(INPUT begins)

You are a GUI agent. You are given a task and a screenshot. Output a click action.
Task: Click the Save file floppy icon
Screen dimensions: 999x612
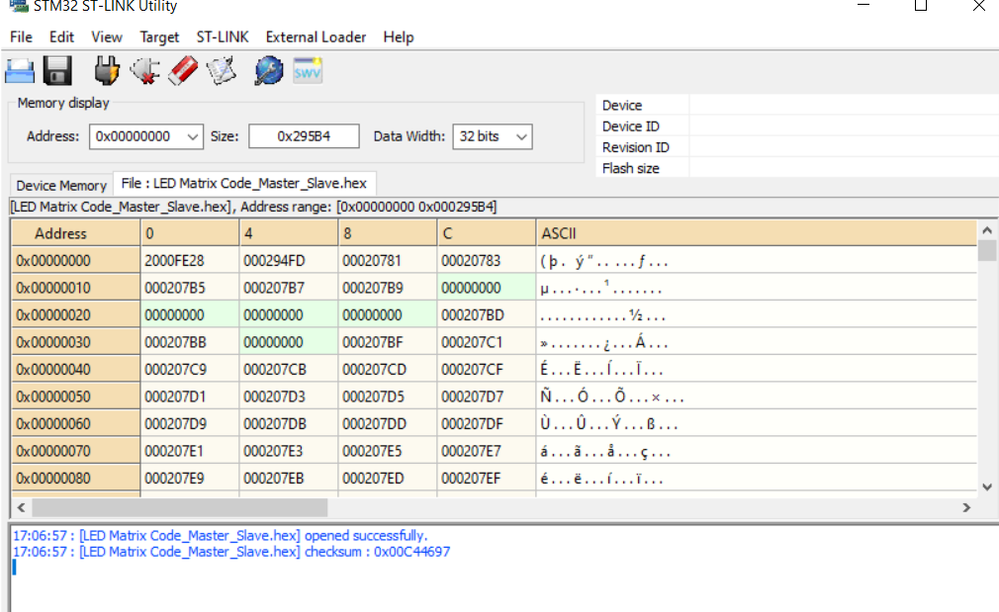[x=56, y=71]
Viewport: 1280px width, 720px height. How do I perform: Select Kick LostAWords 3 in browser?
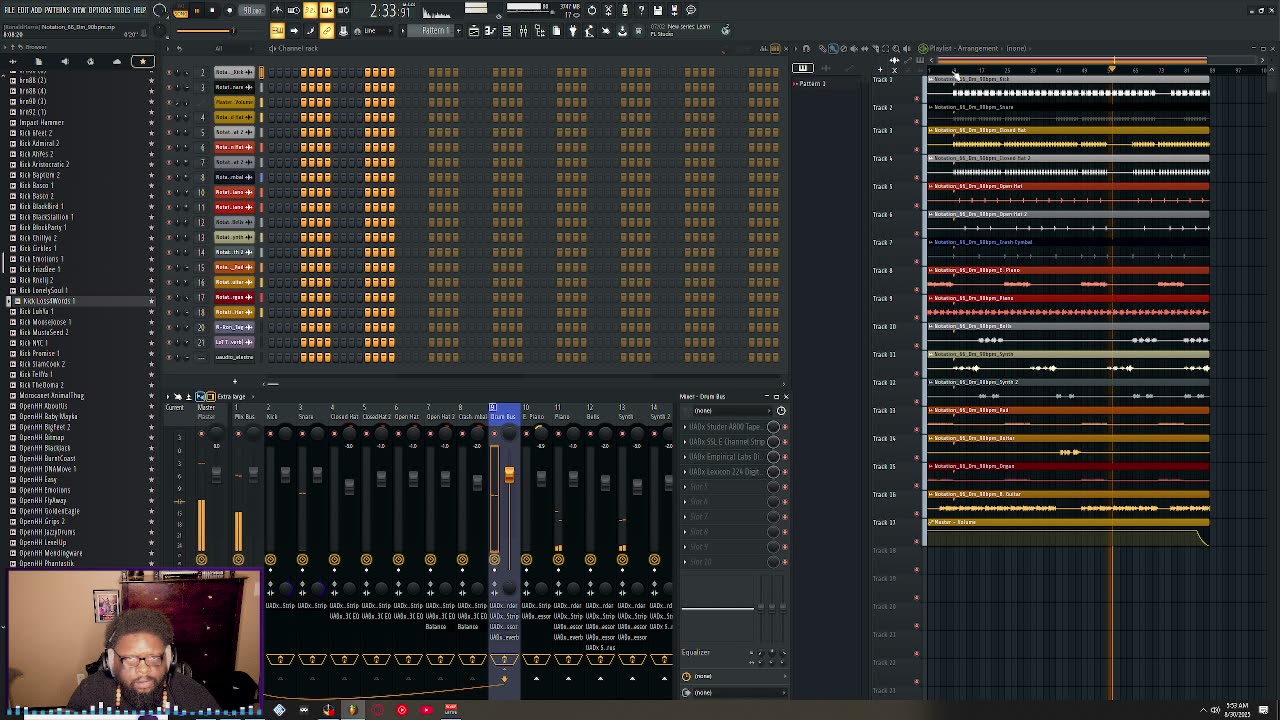pyautogui.click(x=47, y=301)
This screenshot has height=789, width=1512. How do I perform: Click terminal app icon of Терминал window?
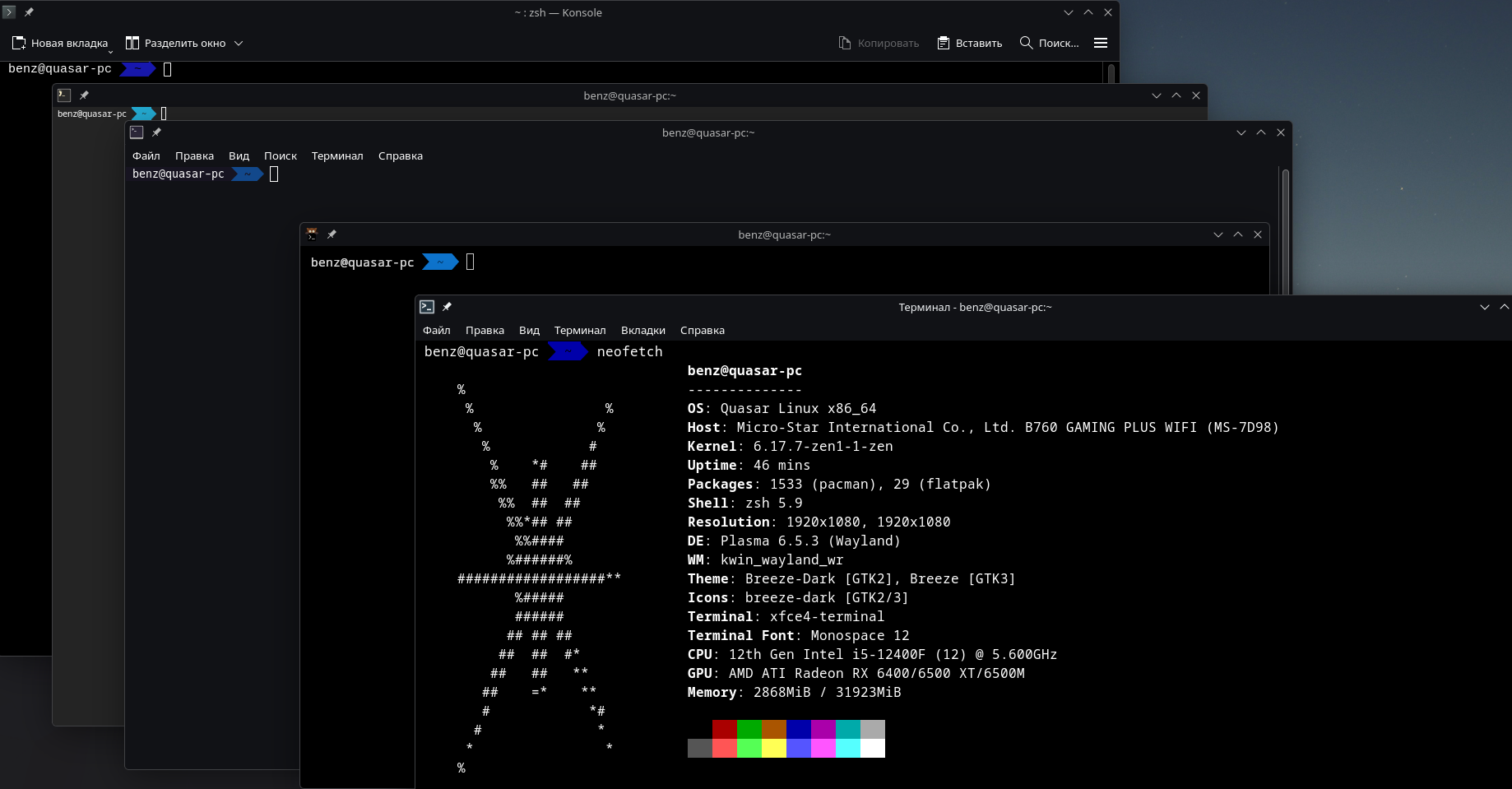click(427, 307)
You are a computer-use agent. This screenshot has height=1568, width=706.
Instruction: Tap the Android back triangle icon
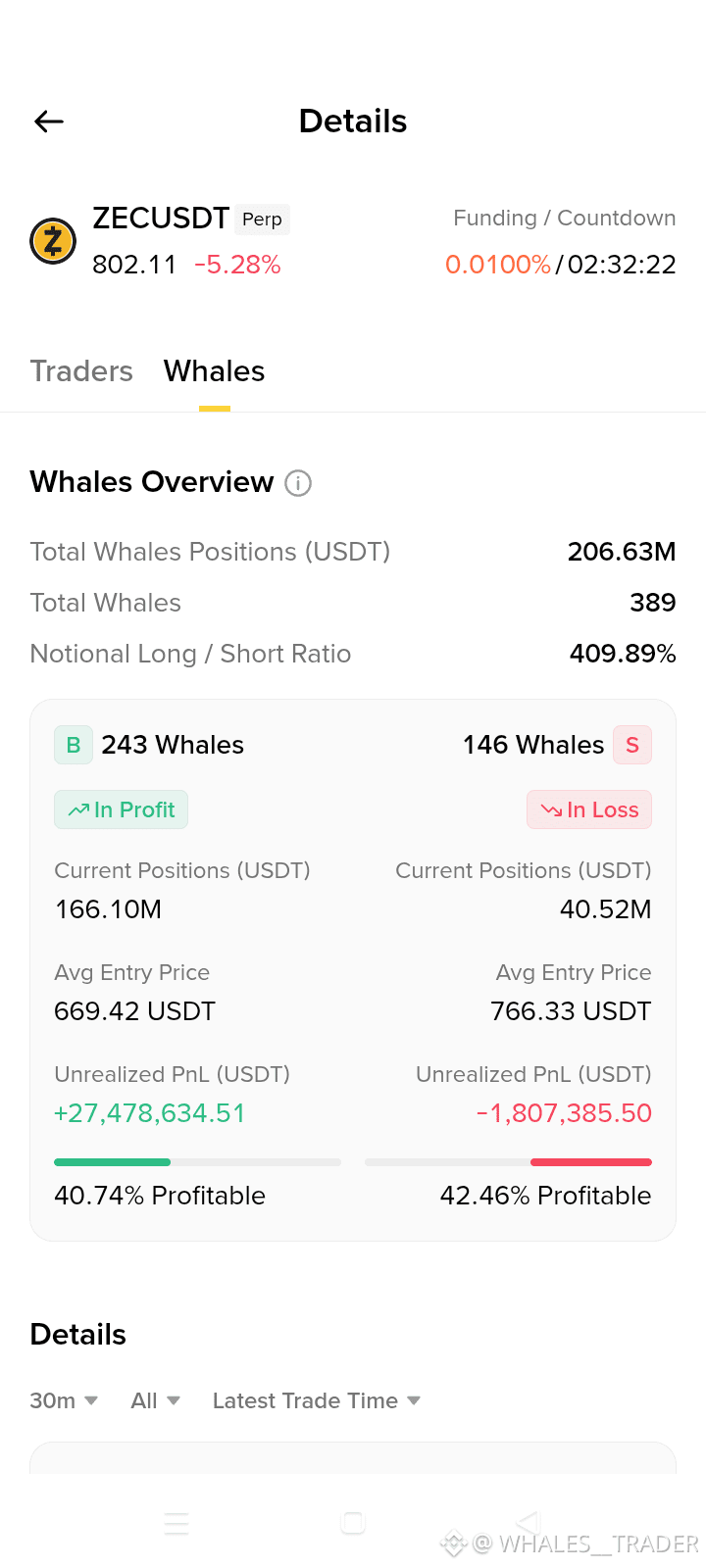pyautogui.click(x=529, y=1523)
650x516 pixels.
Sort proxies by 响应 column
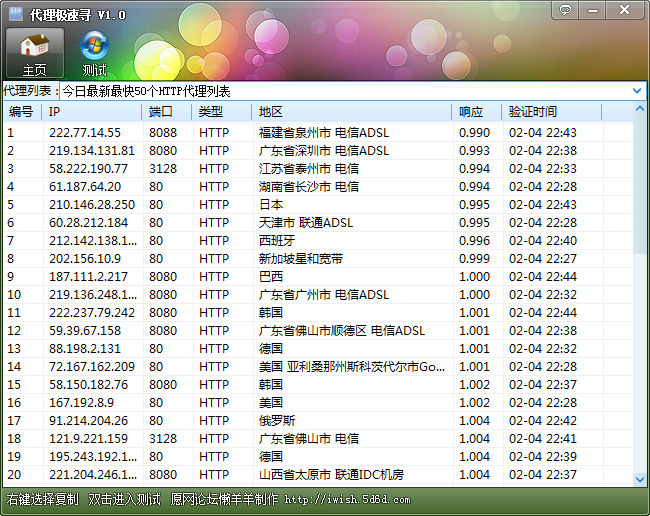pos(476,112)
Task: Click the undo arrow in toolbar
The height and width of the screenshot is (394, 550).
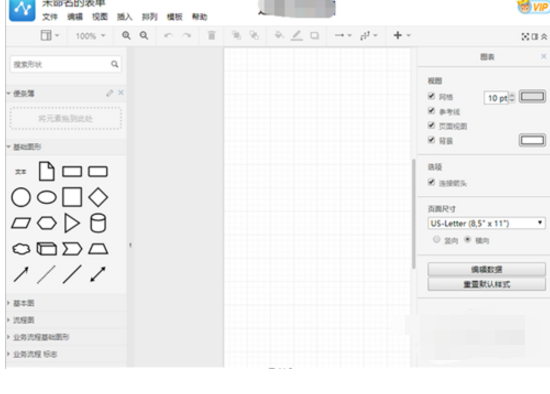Action: (x=168, y=35)
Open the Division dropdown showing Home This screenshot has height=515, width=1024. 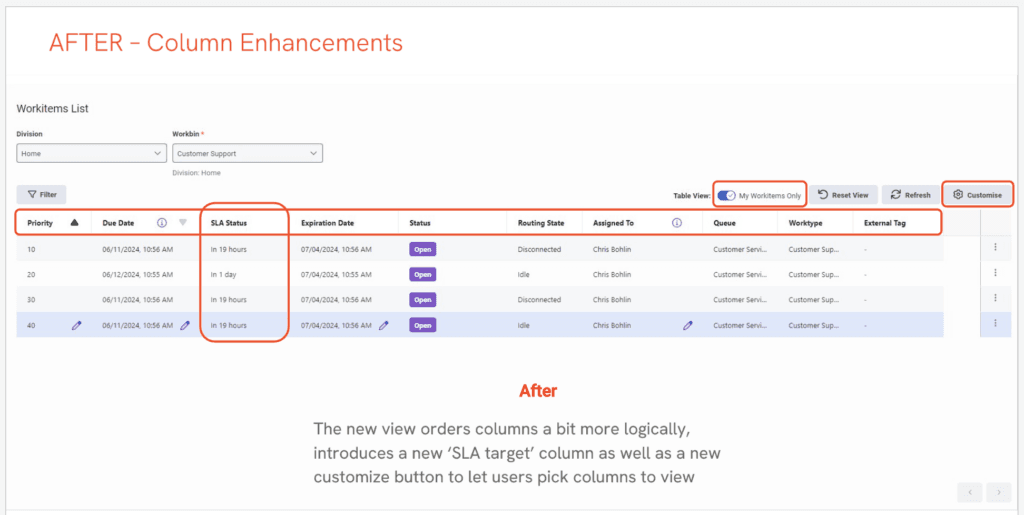click(x=91, y=153)
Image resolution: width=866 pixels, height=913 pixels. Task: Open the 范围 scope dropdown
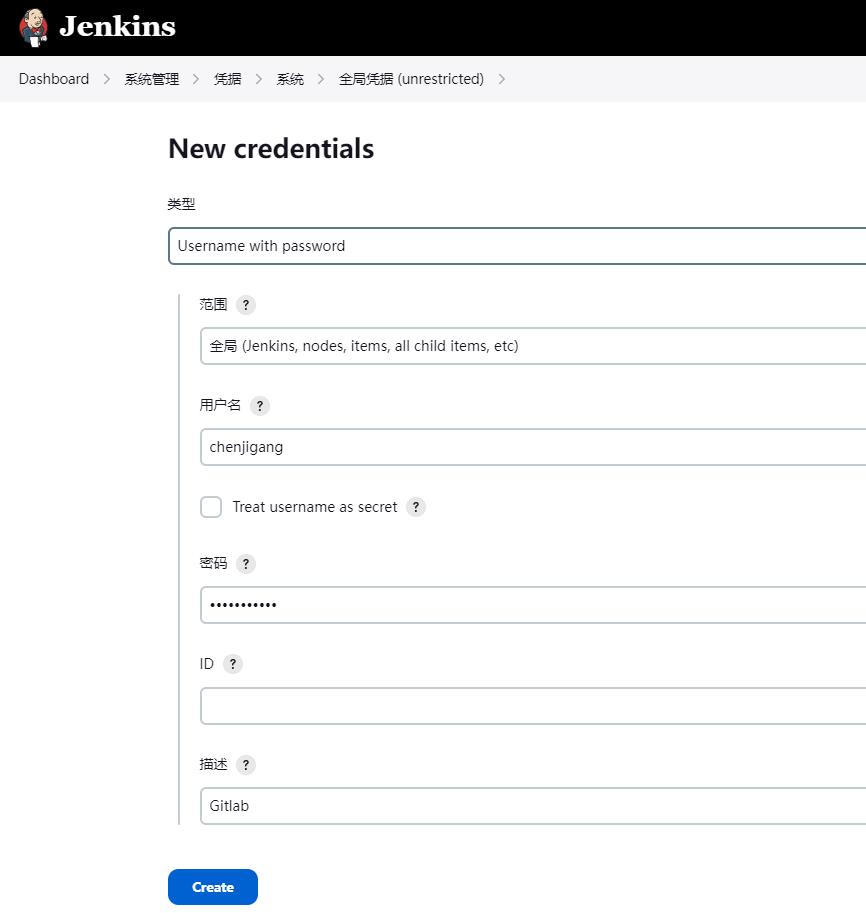530,346
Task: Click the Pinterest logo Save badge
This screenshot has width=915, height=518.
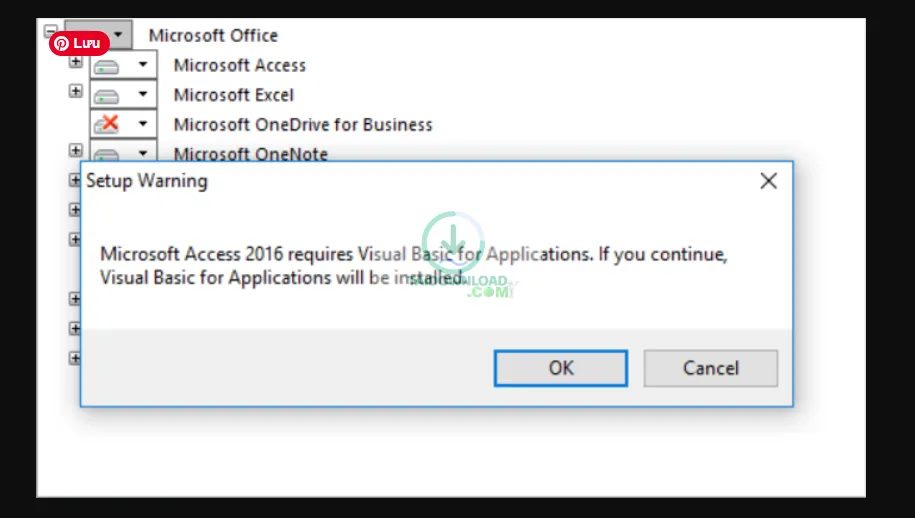Action: pyautogui.click(x=79, y=43)
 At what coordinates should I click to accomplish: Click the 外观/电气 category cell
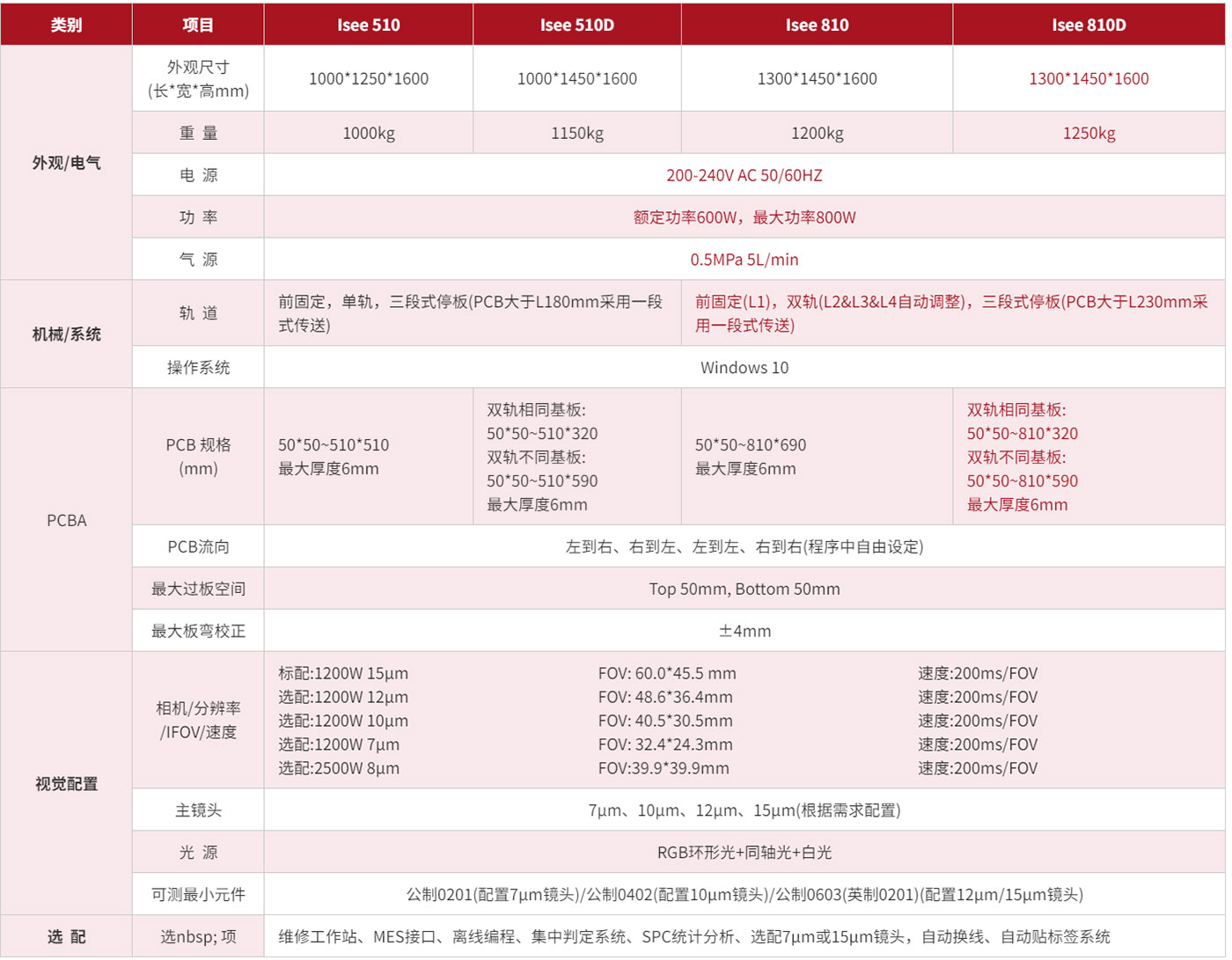66,163
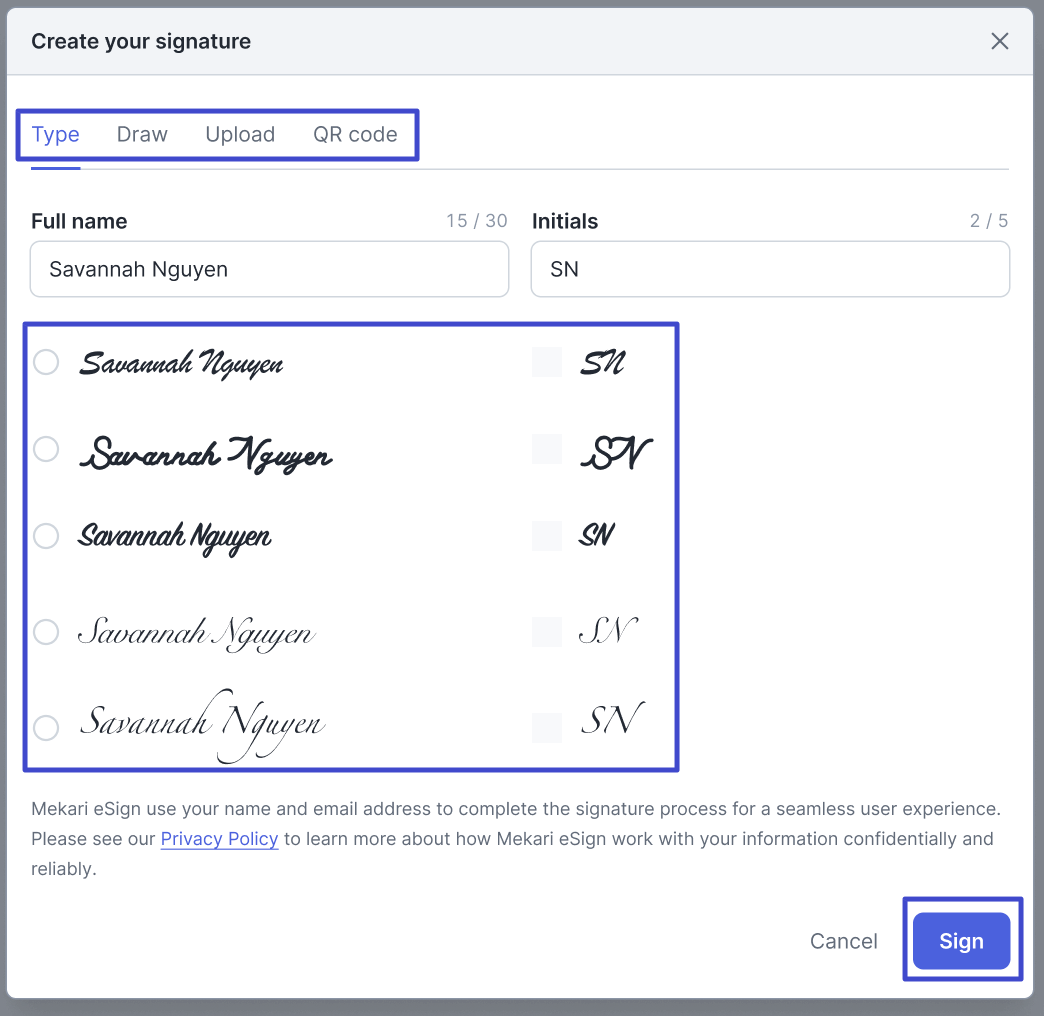
Task: Switch to the Draw tab
Action: (x=142, y=135)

(INPUT ends)

EXERCISE BRIEF – Each line above that contains the string "Save" should be copied.

WORKED SOLUTION –
Task: Click the Save file floppy icon
Task: Click the Pinterest logo Save badge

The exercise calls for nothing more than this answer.